## Job item A
List every word in the Okera excerpt that is written entirely in capital letters, counting each distinct word once.
## Job item B
Output the passage of the Okera excerpt starting at "On top of that, the" and ending at "valuable system resources.".

## Text excerpt
──────

The result is that the evaluation of the VIEW occurs outside of Okera Platform but inside the downstream compute engine. All of the unsupported SQL is handled downstream as well, while the sales_transaction access control view is still handled by Okera; applying all the filtering and audit logging as expected.

Impact and Outlook

You may be asking yourself if defining all of those views over the base table are resource overhead and computationally expensive. Since the Okera Platform is evaluating these layers at query plan time, the answer is a definitive no. The operations of each view over the base table are combined into a single statement, complete with user role-dependent actions. When the query is executed on the ODAS Workers, there is no further cost to the slightly more involved schema hierarchy. Functionally, it is free of any additional cost to the query.

On top of that, the layered view approach in the Okera Platform provides DBAs with additional data management capabilities. For example, it allows DBAs to limit the amount of data returned for a partitioned table when no matching WHERE clauses was defined. The special Okera-provided LAST PARTITION feature can avoid unnecessary full table scans (such as SELECT * FROM <table_or_view> to check what data a dataset holds, just to realize it has terabytes or petabytes of data) that may inadvertently choke up valuable system resources.

Okera recommends these guidelines to provide for a future-proof, stress free management of datasets – something administrators and users will certainly appreciate. 😉

──────

## Given data
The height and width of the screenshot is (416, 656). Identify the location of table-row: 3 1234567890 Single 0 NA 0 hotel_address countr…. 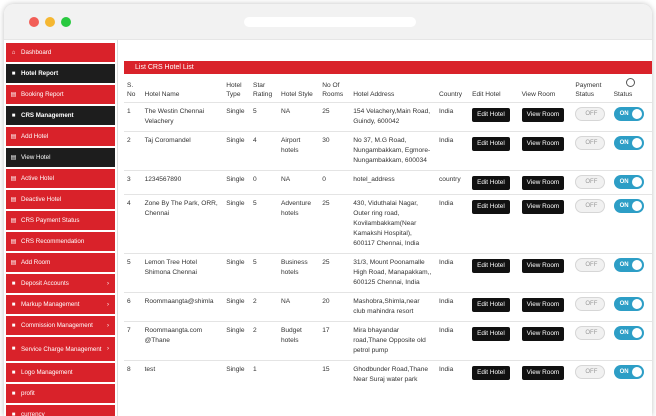
(388, 182).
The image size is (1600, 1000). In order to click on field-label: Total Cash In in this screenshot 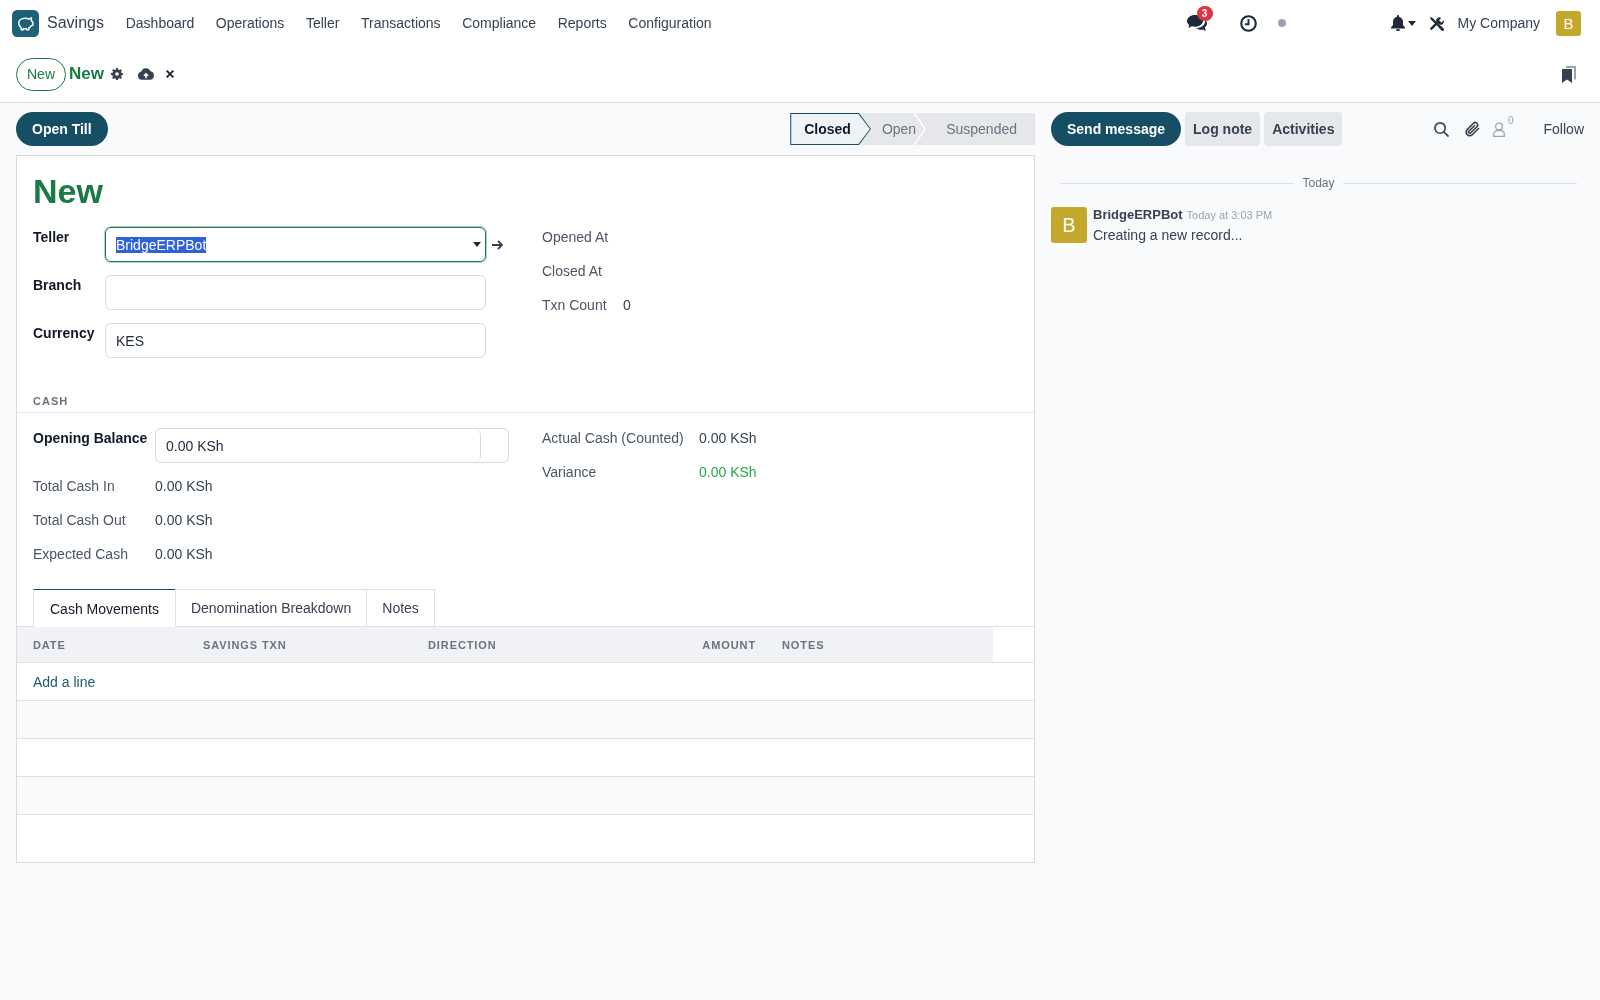, I will do `click(74, 486)`.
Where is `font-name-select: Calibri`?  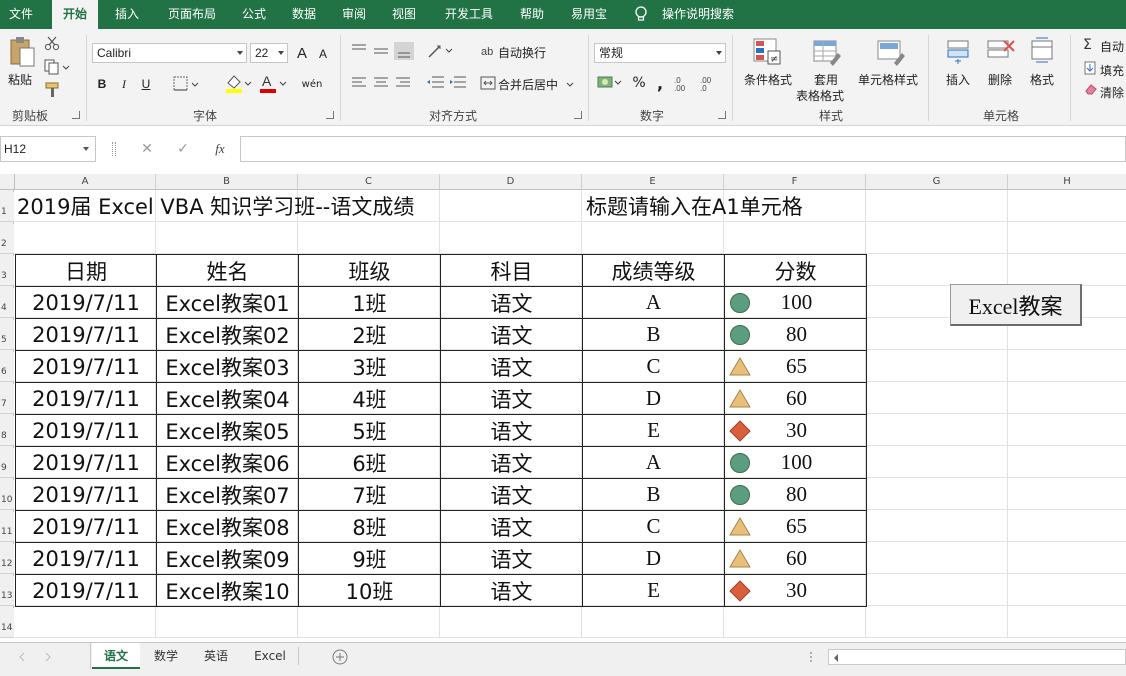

──────

## Exercise output A
VIEW, SQL, ODAS, WHERE, LAST, PARTITION, SELECT, FROM

## Exercise output B
On top of that, the layered view approach in the Okera Platform provides DBAs with additional data management capabilities. For example, it allows DBAs to limit the amount of data returned for a partitioned table when no matching WHERE clauses was defined. The special Okera-provided LAST PARTITION feature can avoid unnecessary full table scans (such as SELECT * FROM <table_or_view> to check what data a dataset holds, just to realize it has terabytes or petabytes of data) that may inadvertently choke up valuable system resources.